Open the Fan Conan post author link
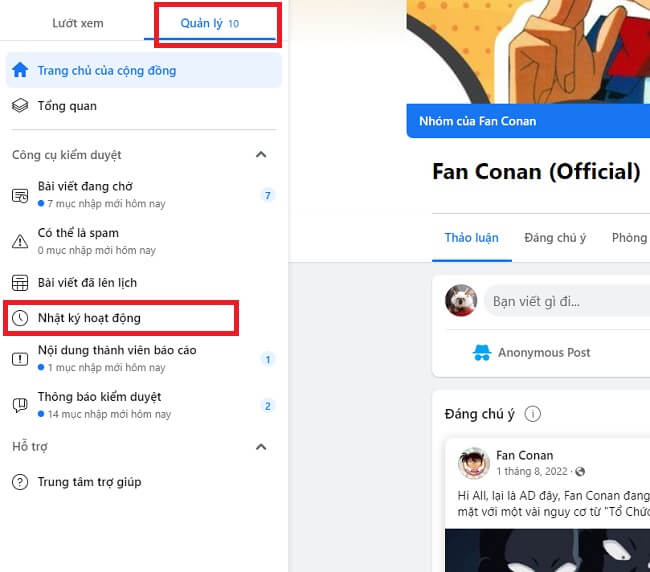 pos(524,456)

=====

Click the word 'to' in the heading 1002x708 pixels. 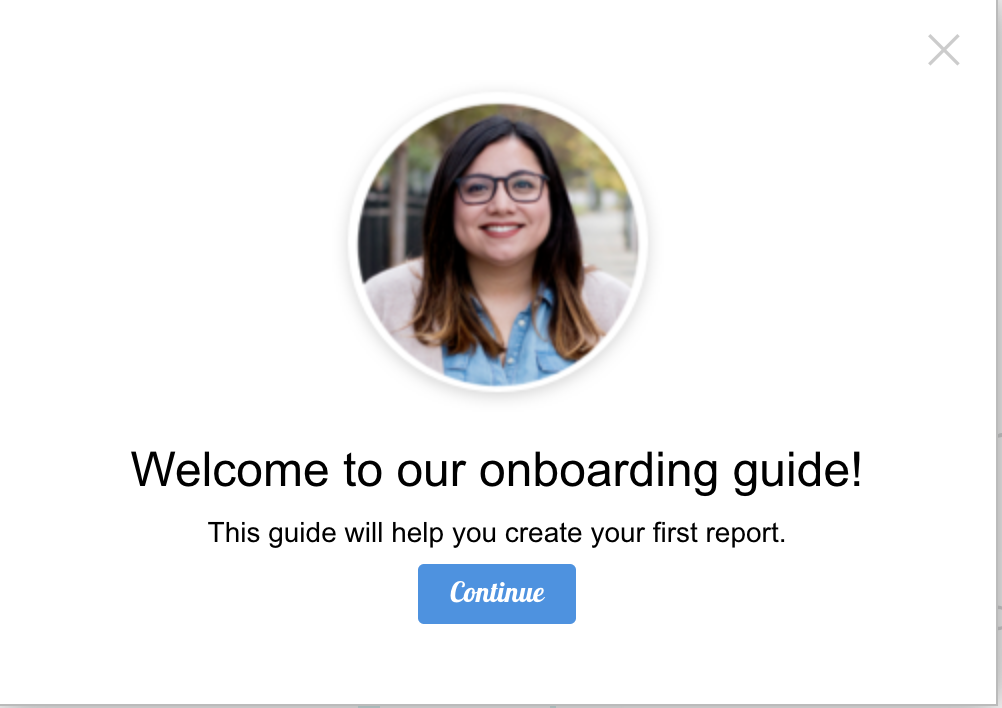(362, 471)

=====

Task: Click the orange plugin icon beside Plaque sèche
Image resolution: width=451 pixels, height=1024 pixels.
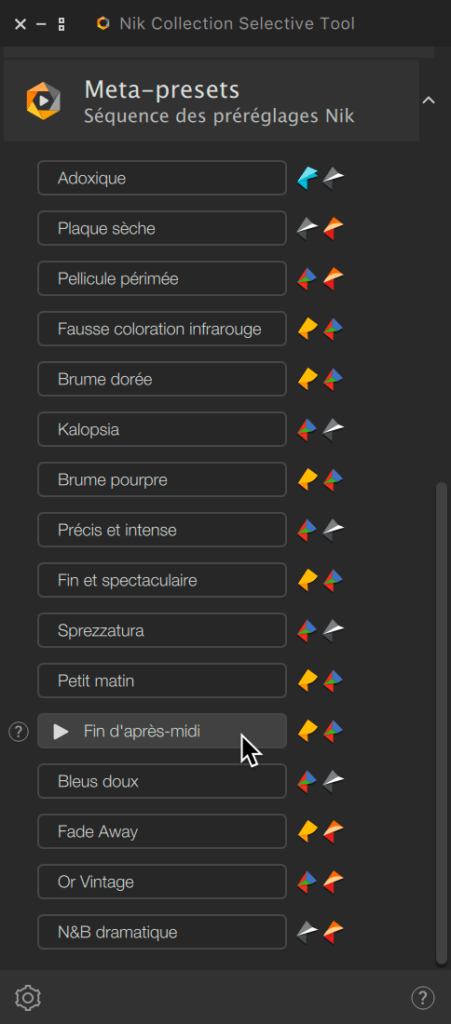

=====

» **Work to be completed**: Rewrite everything from "Task: Click the" down to "Image resolution: width=451", changing "orange" to "green" and keeping every other part the same.

» **Finished answer**:
Task: Click the green plugin icon beside Plaque sèche
Image resolution: width=451 pixels, height=1024 pixels.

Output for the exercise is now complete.